If you don’t mind short-term volatility with some long-term upside, here are three cheap Canadian growth stocks that are down but certainly not out!
Calian Group: A top Canadian conglomerate stock
Calian Group (TSX:CGY) is one Canadian stock that just doesn’t seem to get the love it deserves. It operates a conglomerate of four diverse businesses. These operate in education, healthcare, IT/cybersecurity, and advanced technologies (think satcom). While many institutional investors don’t like such a diverse business mix, they might appreciate it a little more if they knew each segment grew by between 15% and 65% this quarter.
Calian just announced very strong third-quarter results. Revenues, adjusted EBITDA, and adjusted net profits per share surged 29%, 66%, and 69%, respectively! And don’t forget, it also raised its 2021 guidance for the second time this year.
For a company that expects to grow adjusted EBITDA by 32% this year, its stock only trades with an enterprise value-to-EBITDA ratio of 18 times. Likewise, its price-to-adjusted earnings ratio is around 18 times. This Canadian stock has growth and value here. It also pays a decent 1.8% dividend, so it is an all-in-one solid investment today.
Cargojet: The best airline you can own
Another misunderstood Canadian growth stock is Cargojet (TSX:CJT). Many investors probably don’t realize it, but this stock has an amazing growth record. Since 2012, it has returned nearly 2,500% to long-standing shareholders!
Generally, I don’t like airlines. However, Cargojet dominates the overnight air freight market in Canada. In fact, its routes reach nearly 90% of the Canadian population. It has taken years to build the customer relationships, infrastructure, airplane capacity, and routing expertise to make its business a lean, cash flow machine.
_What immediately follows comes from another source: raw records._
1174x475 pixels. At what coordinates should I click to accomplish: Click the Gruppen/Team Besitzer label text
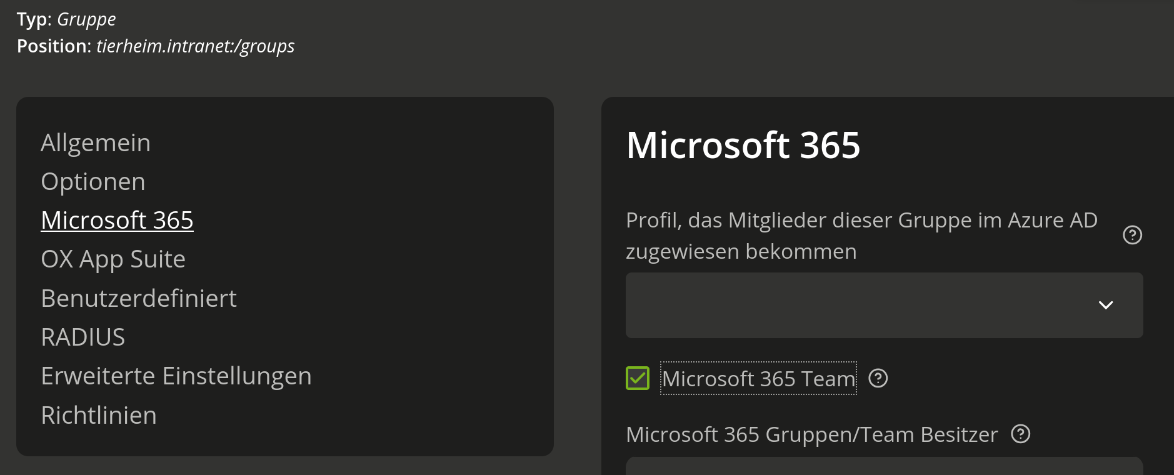[x=812, y=434]
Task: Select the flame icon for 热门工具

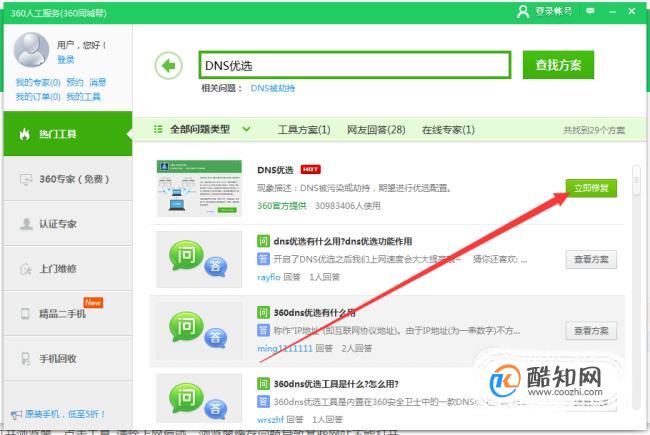Action: 24,134
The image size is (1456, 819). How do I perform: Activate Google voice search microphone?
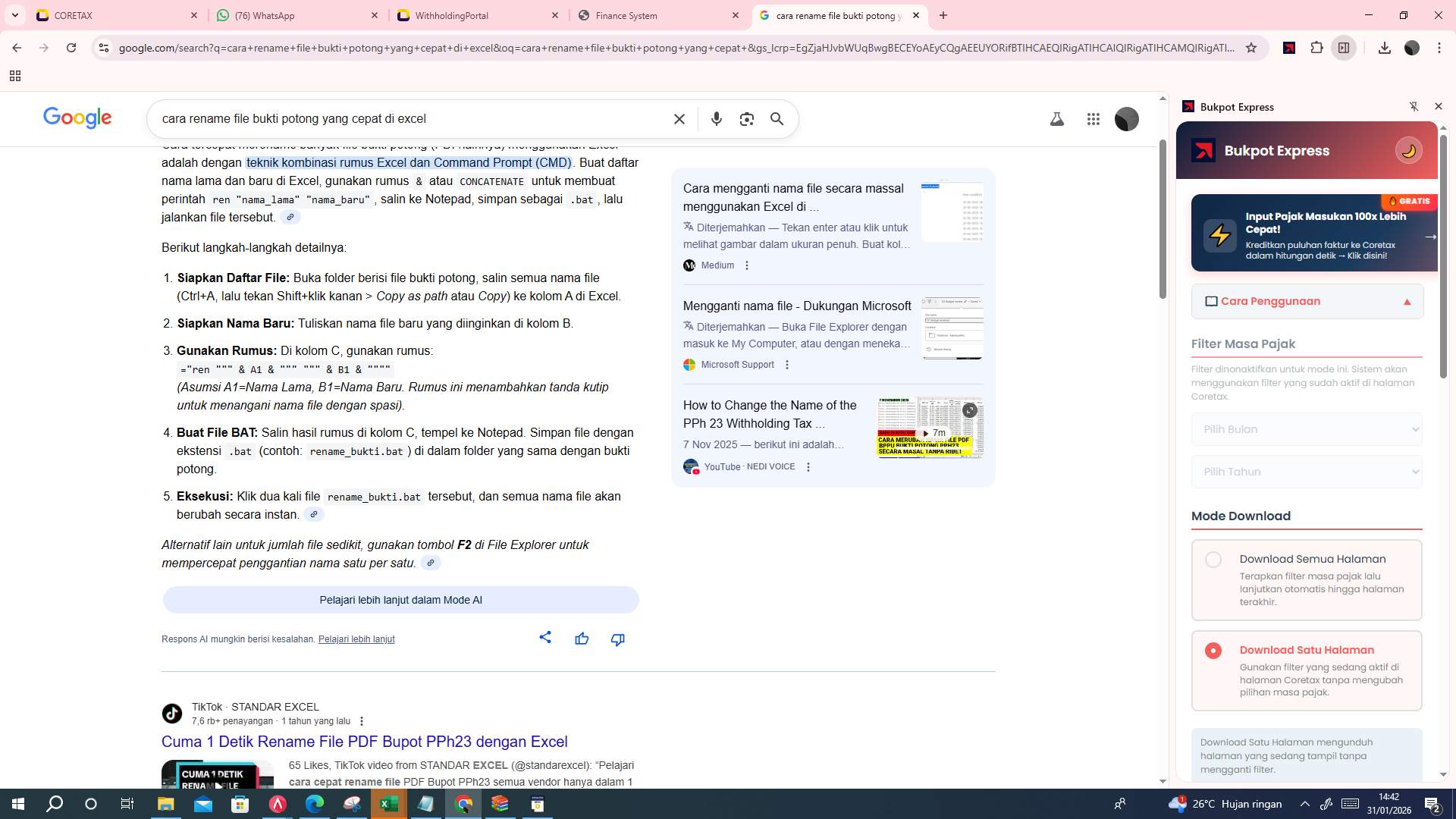(x=716, y=119)
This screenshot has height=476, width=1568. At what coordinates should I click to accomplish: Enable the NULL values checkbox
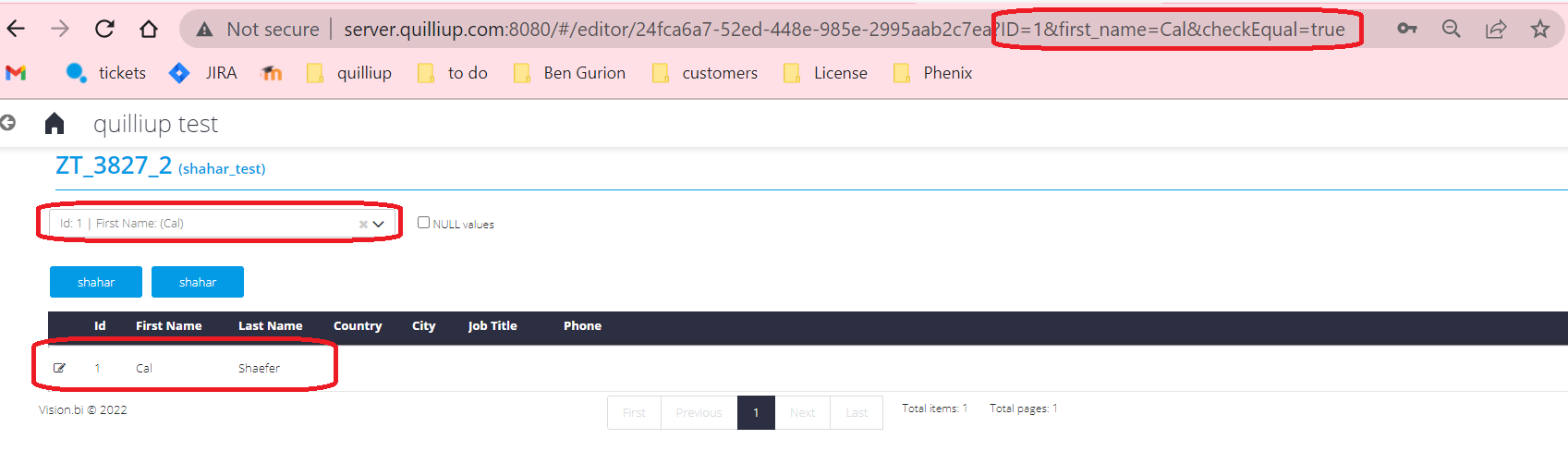pyautogui.click(x=423, y=222)
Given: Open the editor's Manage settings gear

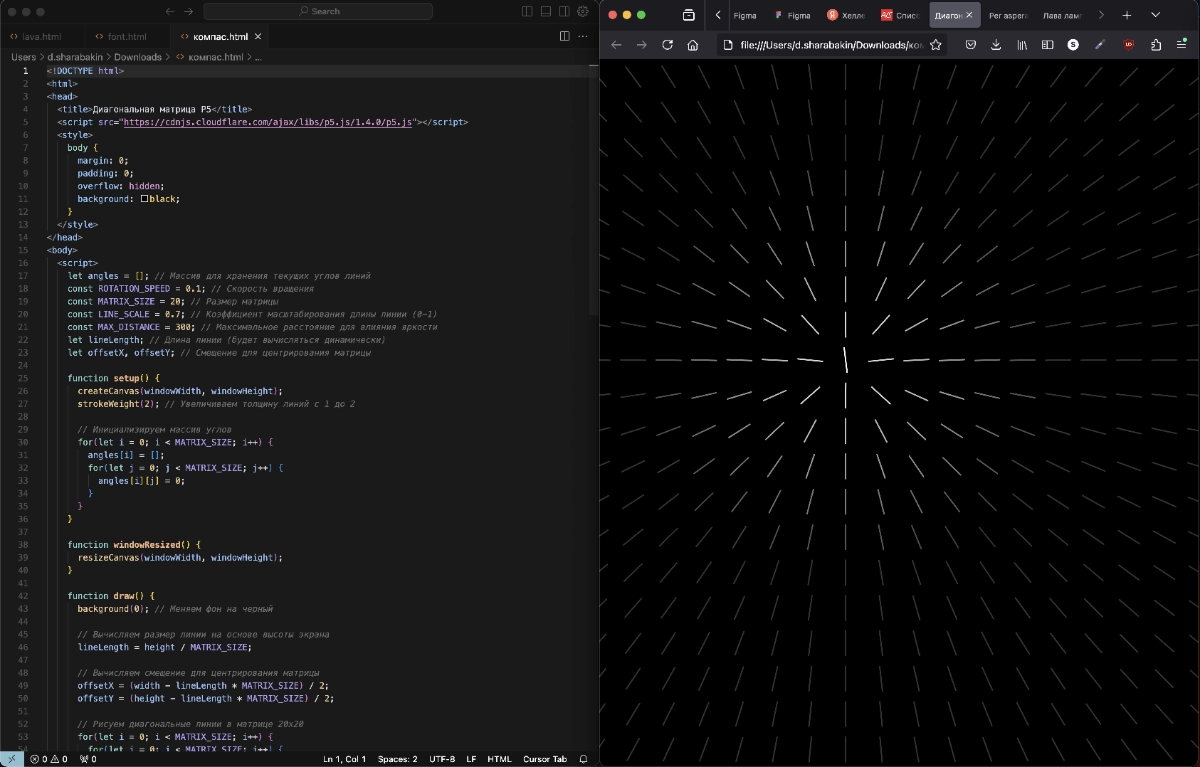Looking at the screenshot, I should (583, 11).
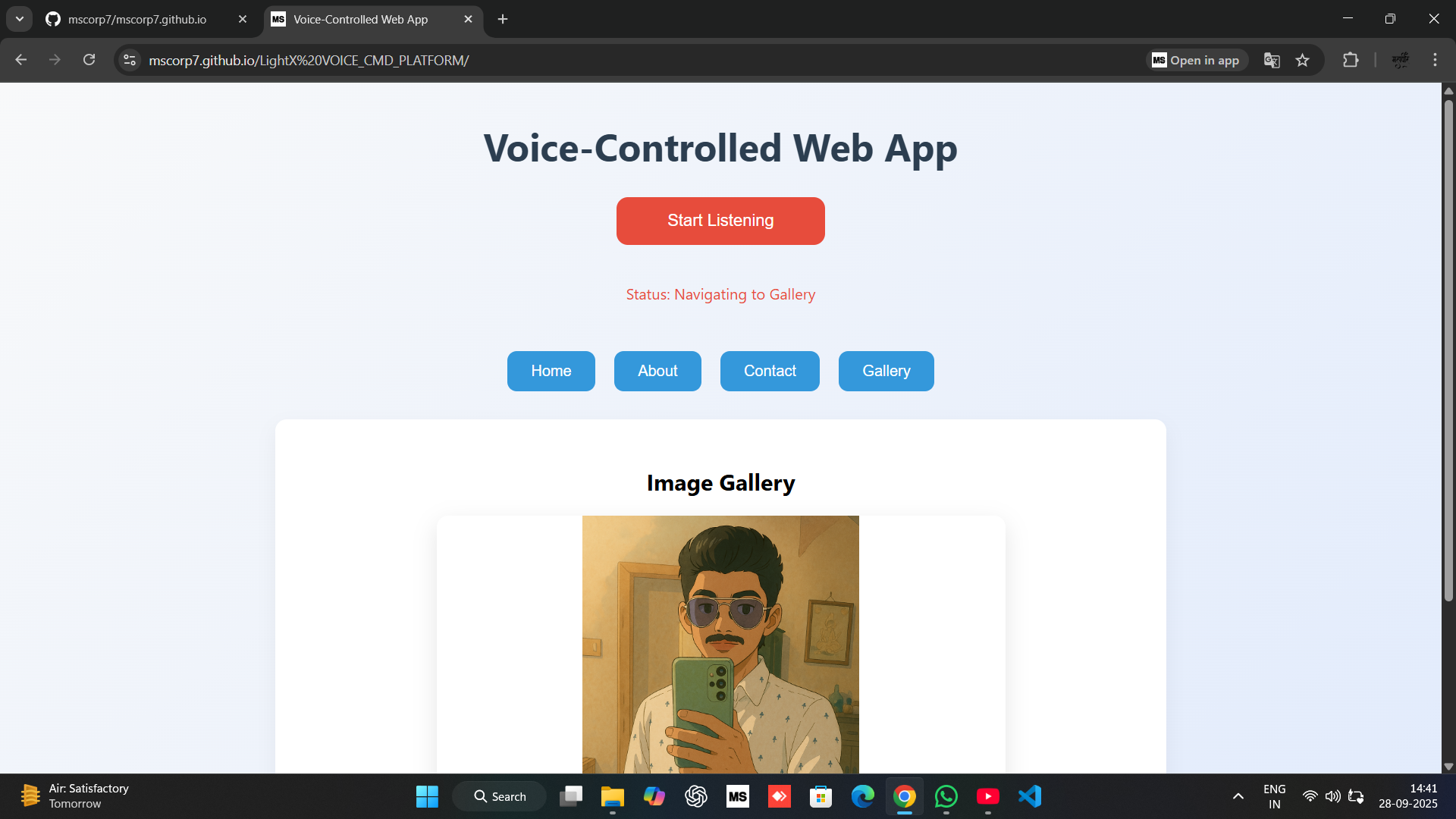Image resolution: width=1456 pixels, height=819 pixels.
Task: Toggle the bookmark star for this page
Action: click(x=1303, y=60)
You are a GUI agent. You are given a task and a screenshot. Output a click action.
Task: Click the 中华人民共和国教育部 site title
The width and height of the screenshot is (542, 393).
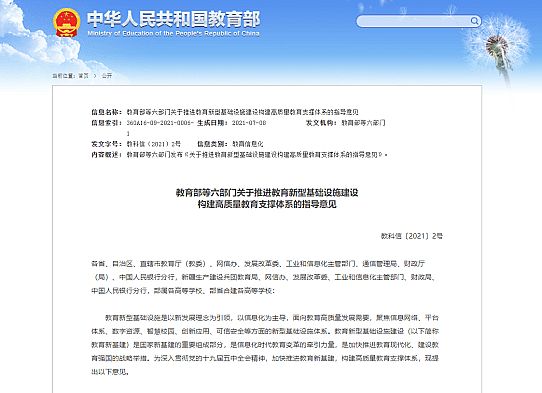pos(174,19)
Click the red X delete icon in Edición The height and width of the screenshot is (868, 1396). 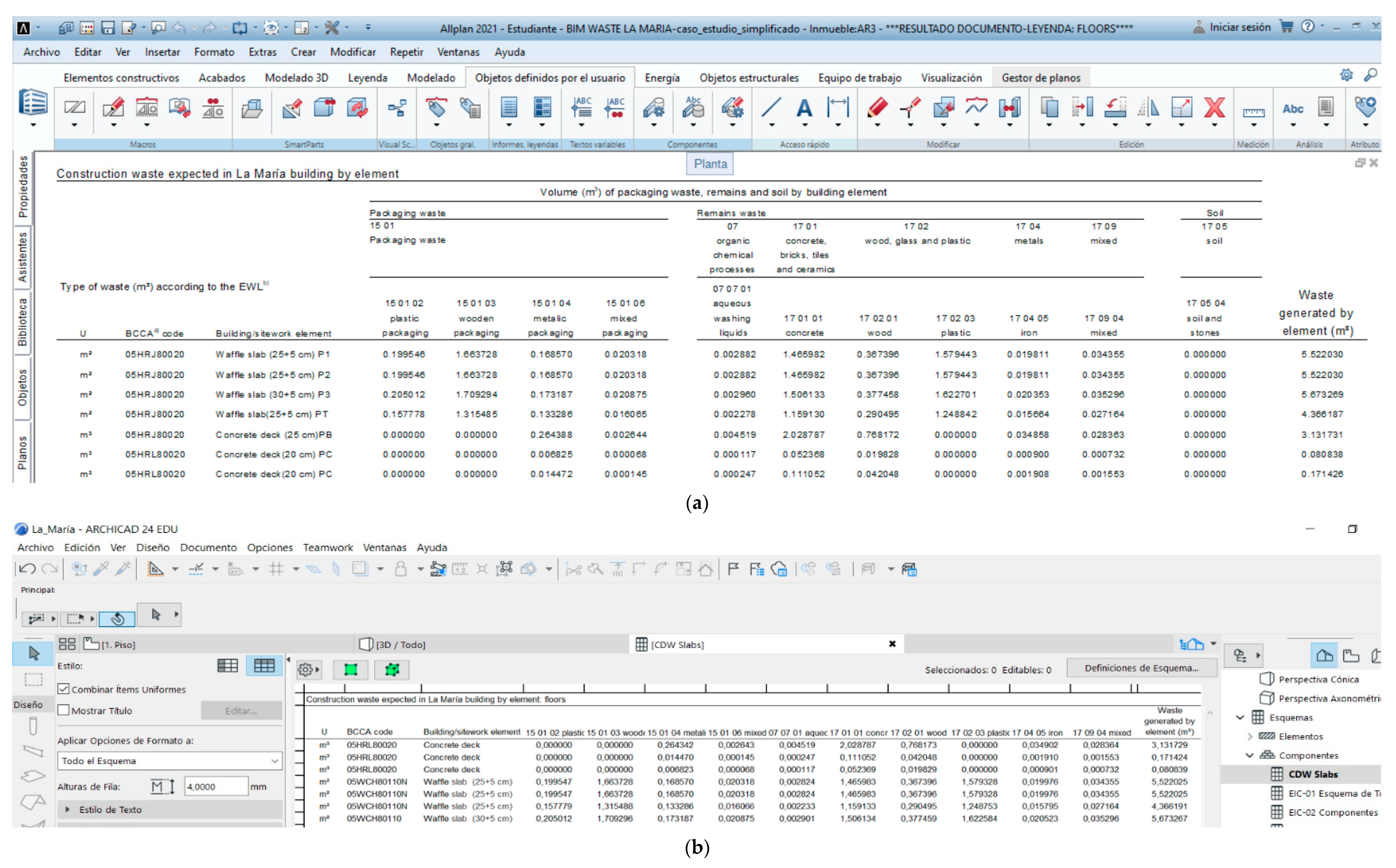[1214, 108]
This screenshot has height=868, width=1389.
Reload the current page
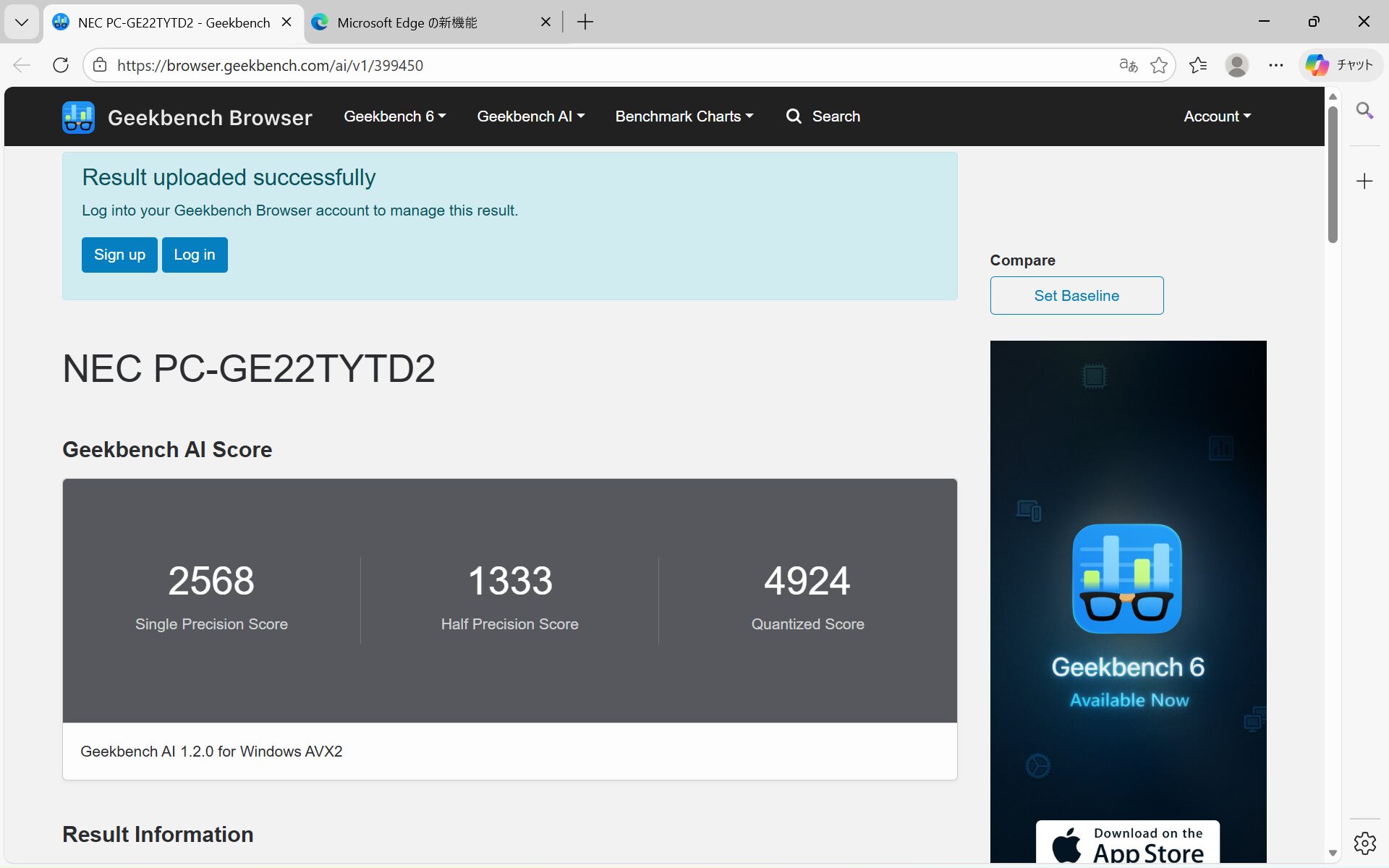(x=61, y=65)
Compared with any other airline, this Canadian stock has a premium balance sheet. Consequently, it is in a very strong position to continue building out its fleet and gradually expand its presence into international markets. It just acquired a small stake in a U.S. cargo carrier that could help it do that.
This Canadian stock has pulled back year to date. Likewise, it is trading below its historic valuation multiples, so it looks attractive now.
Sangoma Technologies: A top Canadian small cap stock
A smaller cap Canadian stock I would buy for some big growth potential is Sangoma Technologies (TSXV:STC). Like Cargojet, this stock is down in 2021. Yet, largely since the start of the year, its business fundamentals have only improved. It just acquired a similar-sized American peer called Star2Star.
It may take some time for the deal to become accretive. However, the combined company will have broader customer and geographic diversification, larger operational scale, higher-quality margins and recurring revenues, and an expansive array of communication solutions for its customers.
The company just increased its earnings outlook for 2021. Yet it appears like 2022 and beyond are when its business synergies become really impactful. This Canadian growth stock trades at a material discount to its larger peers. I expect this stock could see a substantial valuation re-rating in the years ahead.